**Assignment**
Leave the pictures out, and repeat exactly every line from the one with "Task: Open the NBA 2K22 cover image" through the end of the data below.

[Records from a data source]
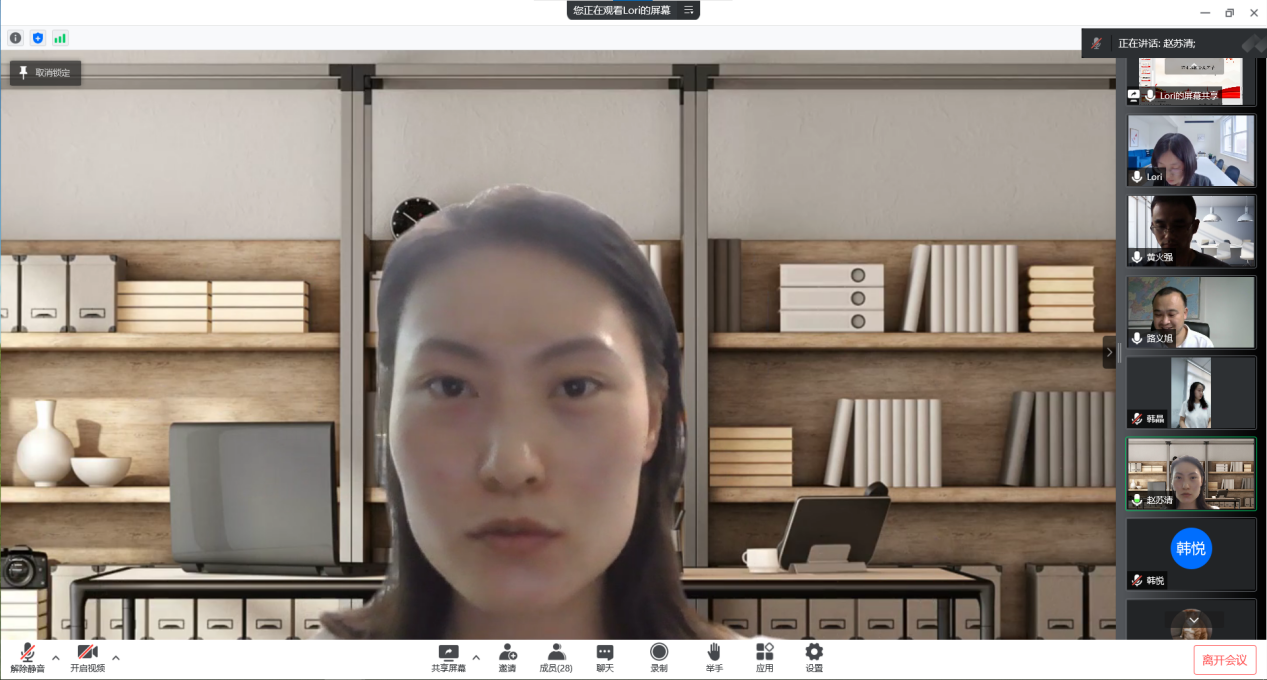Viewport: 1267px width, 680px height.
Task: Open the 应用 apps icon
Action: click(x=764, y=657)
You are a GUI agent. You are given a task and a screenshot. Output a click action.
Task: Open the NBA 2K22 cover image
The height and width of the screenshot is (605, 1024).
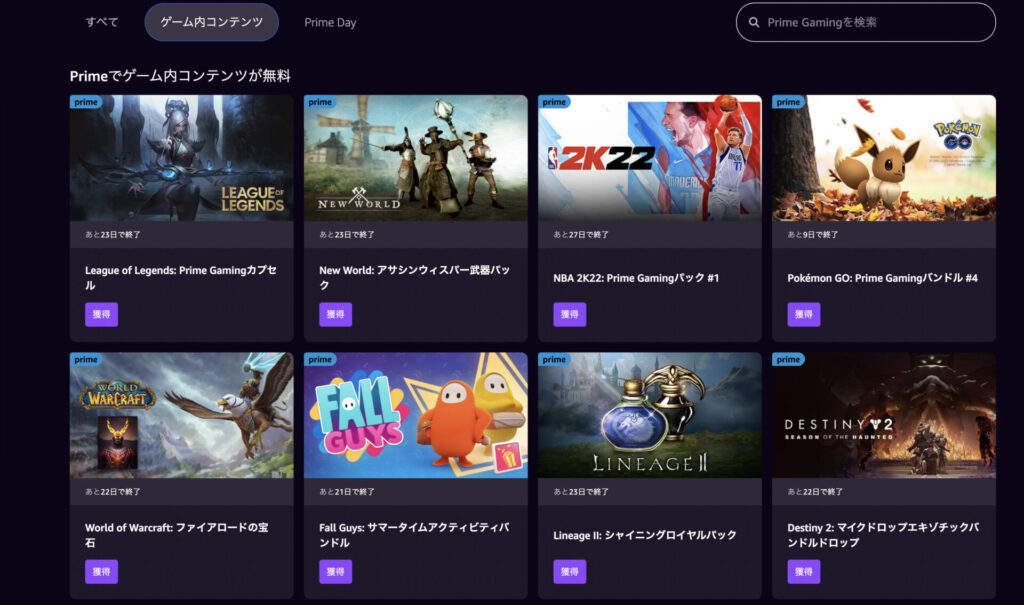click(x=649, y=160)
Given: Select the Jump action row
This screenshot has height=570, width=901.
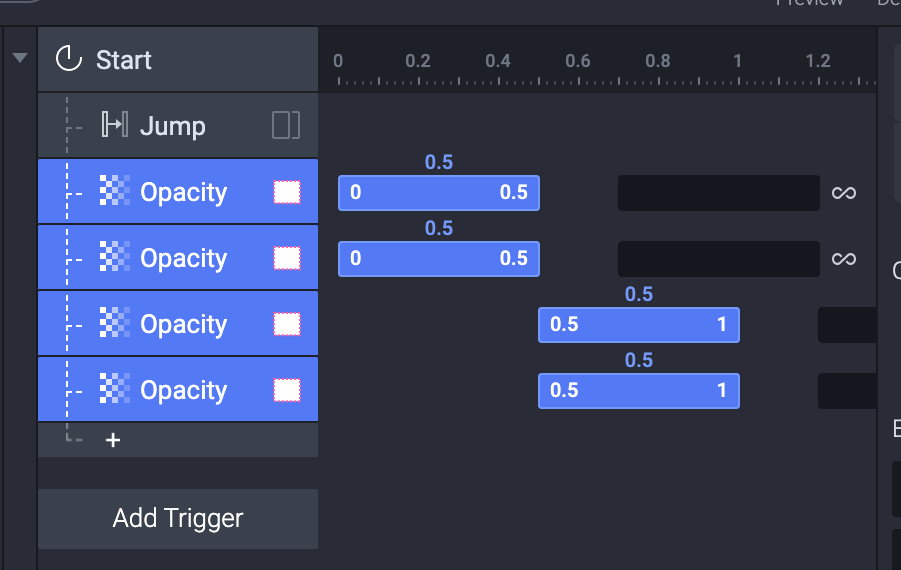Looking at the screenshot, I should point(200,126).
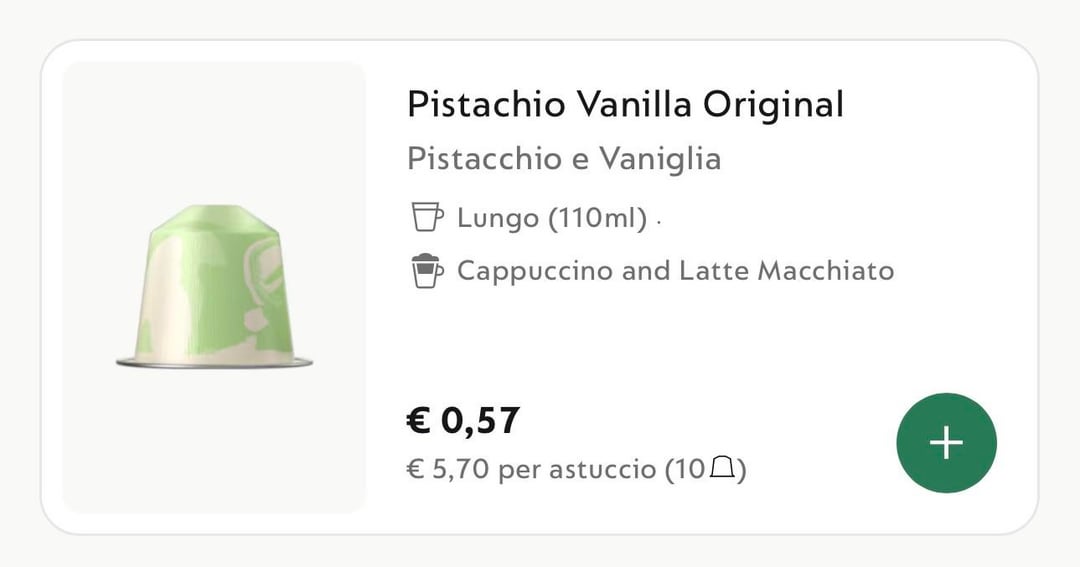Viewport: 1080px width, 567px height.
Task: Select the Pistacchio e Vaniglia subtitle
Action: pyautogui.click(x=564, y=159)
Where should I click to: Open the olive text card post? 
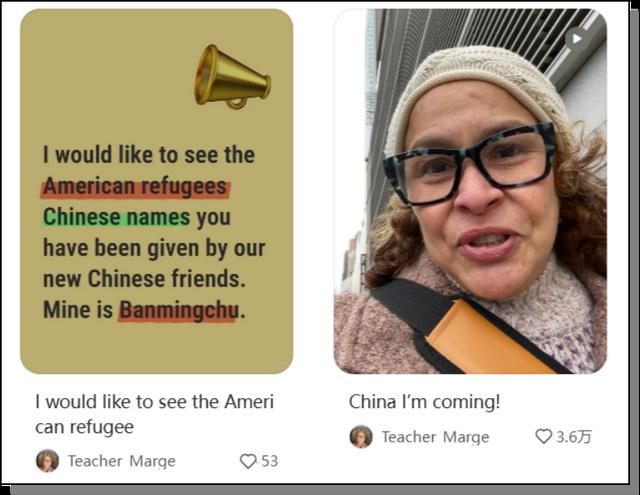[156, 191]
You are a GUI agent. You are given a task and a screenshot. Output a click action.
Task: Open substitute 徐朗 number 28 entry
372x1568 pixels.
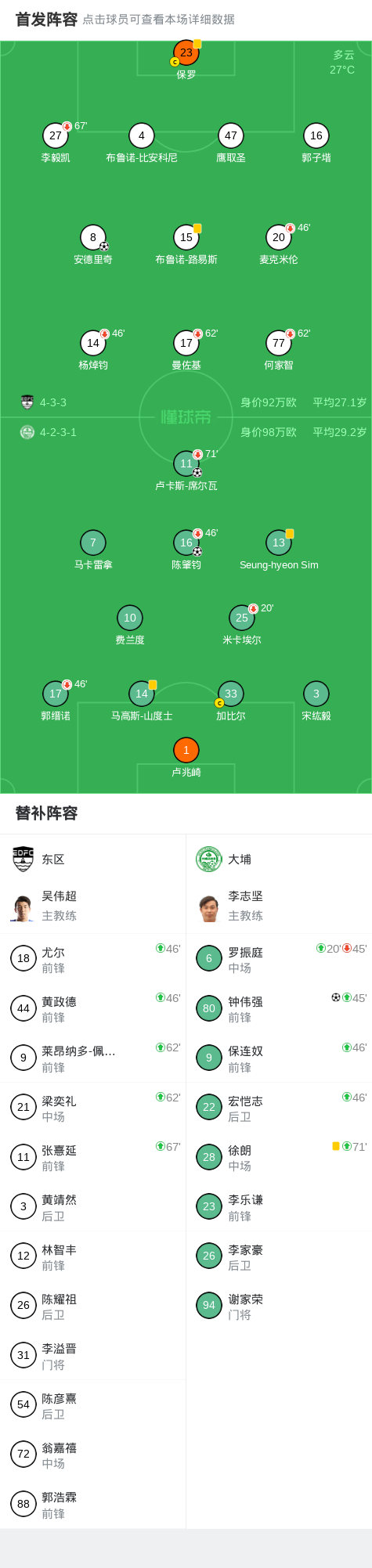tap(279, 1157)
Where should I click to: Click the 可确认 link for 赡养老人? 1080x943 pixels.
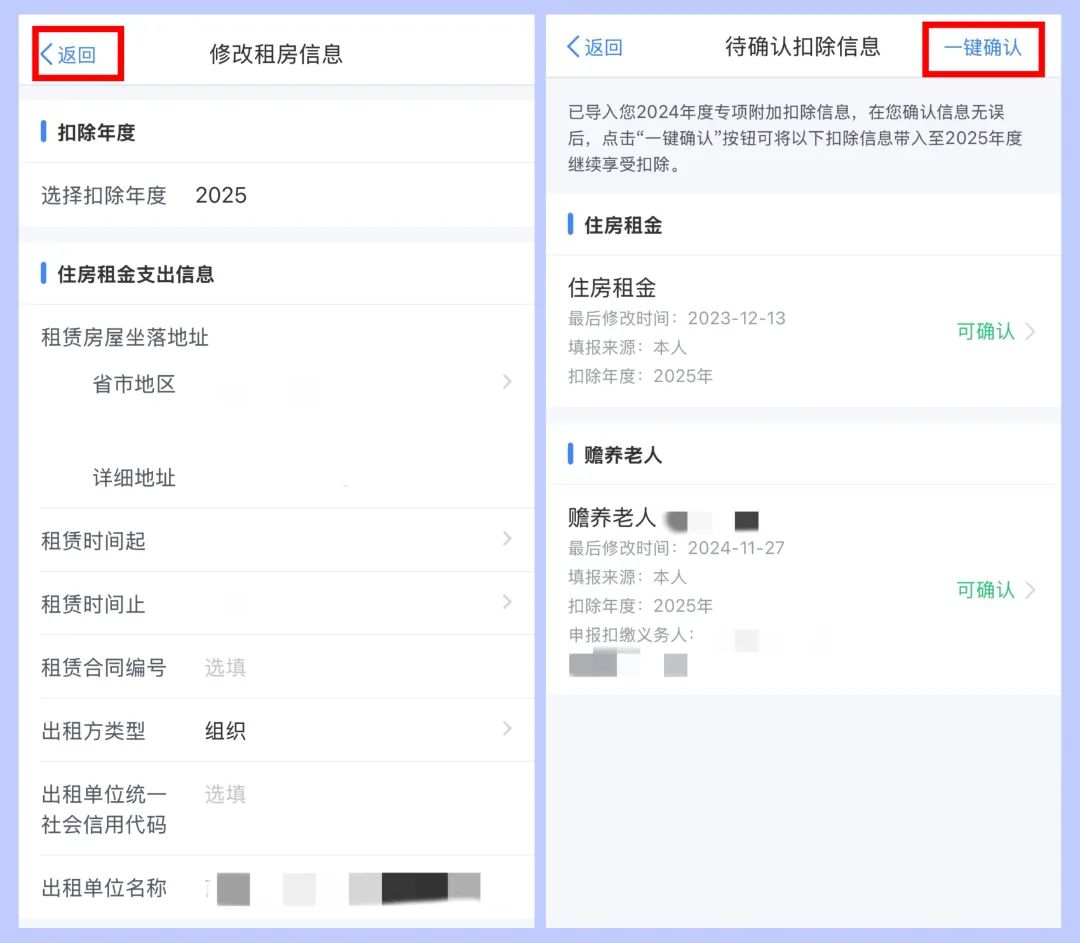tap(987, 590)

**Reply**
Task: Open the NBA 2K22 cover image
The height and width of the screenshot is (605, 1024).
click(x=649, y=160)
Given: Select the Jump action row
This screenshot has height=570, width=901.
Looking at the screenshot, I should point(200,126).
Viewport: 1080px width, 567px height.
Task: Select the Pistacchio e Vaniglia subtitle
Action: pyautogui.click(x=564, y=159)
Where should I click to: Open the olive text card post? 
[156, 191]
You are a GUI agent. You are given a task and a screenshot. Output a click action.
Task: Open substitute 徐朗 number 28 entry
372x1568 pixels.
tap(279, 1157)
Where should I click to: Click the 可确认 link for 赡养老人? 1080x943 pixels.
tap(987, 590)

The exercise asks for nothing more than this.